Listening to Tim Lee 3 is like taking a scenic car trip down Rt. 66 , and experiencing the great American dream, open highways and your loved one by your side. The roots of rock are quite evident, think X, Dave Allen, guitars are crisp, harmonies that will make you forget where you are. Cool song, album is excellent, solid all the way through not a lost song in the bunch, follow these links and keep track of Tim Lee 3, good stuff.
(from Tim Lee 3 Soundcloud)
33 1/3 … thirty-three and a third.
The speed at which a long-playing record album spins on a turntable.
The third-of-a-century that Tim and Susan have spent as a married couple. You might call them long players as well.
Tape recording machines run at 15 or 30 something inches per second.
The live stage is the natural milieu of the rock and roll band, but the studio is where alchemy takes place, where different elements are combined just to see what happens. If this were an episode of MTV’s Cribs, it might be said that it is “where the magic happens.”
The studio is where the rock combo stretches out and tries new ideas, applies varied textures, goes a little farther out than the usual (yet always exhilarating) “1-2-3-4!” count-off leading into a wild ride through “three chords and a cloud of dust” (with a tip of the hat to the almighty Great Plains).
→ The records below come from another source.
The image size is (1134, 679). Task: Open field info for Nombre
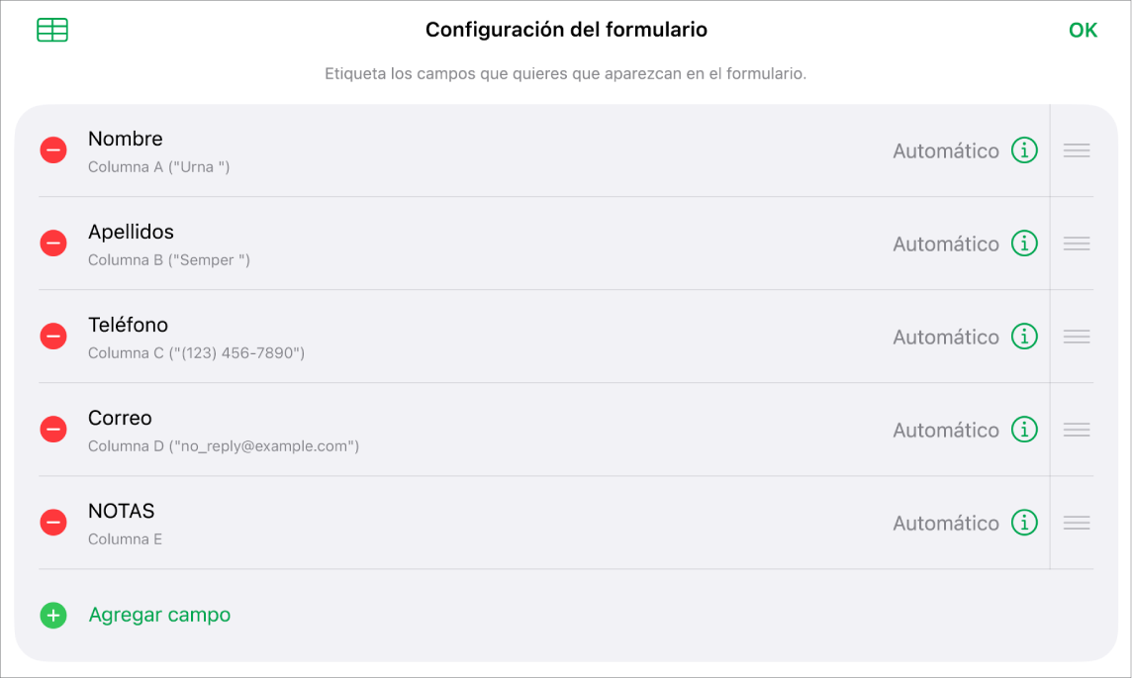coord(1024,149)
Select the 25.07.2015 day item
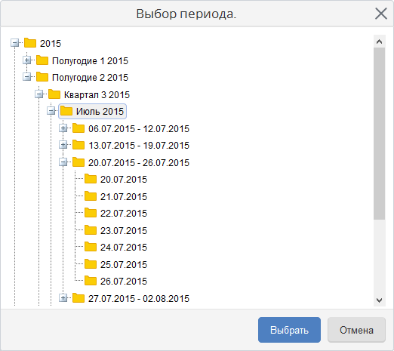This screenshot has height=351, width=394. click(x=124, y=264)
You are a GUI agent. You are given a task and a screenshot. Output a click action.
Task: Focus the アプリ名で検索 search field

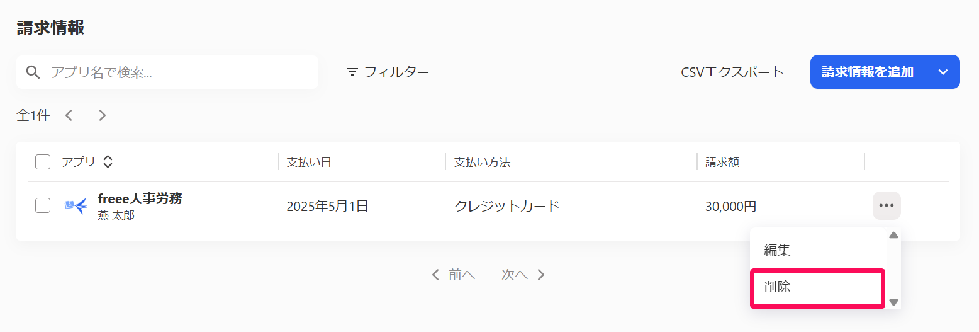[167, 72]
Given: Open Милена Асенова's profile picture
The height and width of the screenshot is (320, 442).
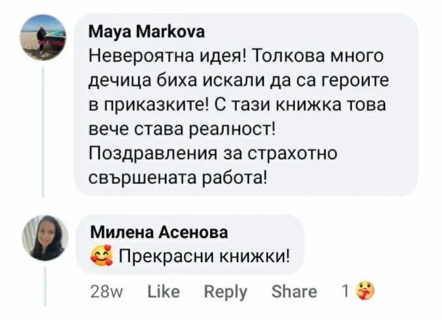Looking at the screenshot, I should pyautogui.click(x=45, y=238).
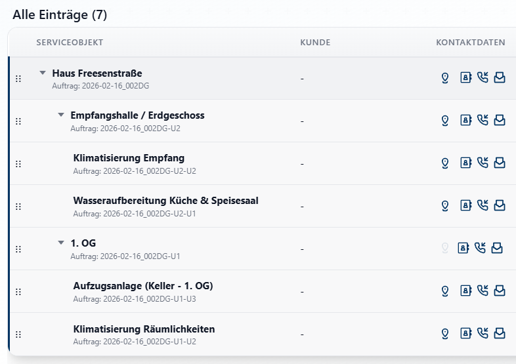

Throw some people in a room full of musical instruments and incongruous knick-knacks and see what happens. Stereo tambourines? Why not? Throw some steel guitar, a vibraphone, or Wurlitzer electric piano into the guitar-bass-drums mix? Sure. Hit a can with a stick for percussive emphasis? Hell yeah. What does this thing do? I don’t know, put a mic on it and let’s find out.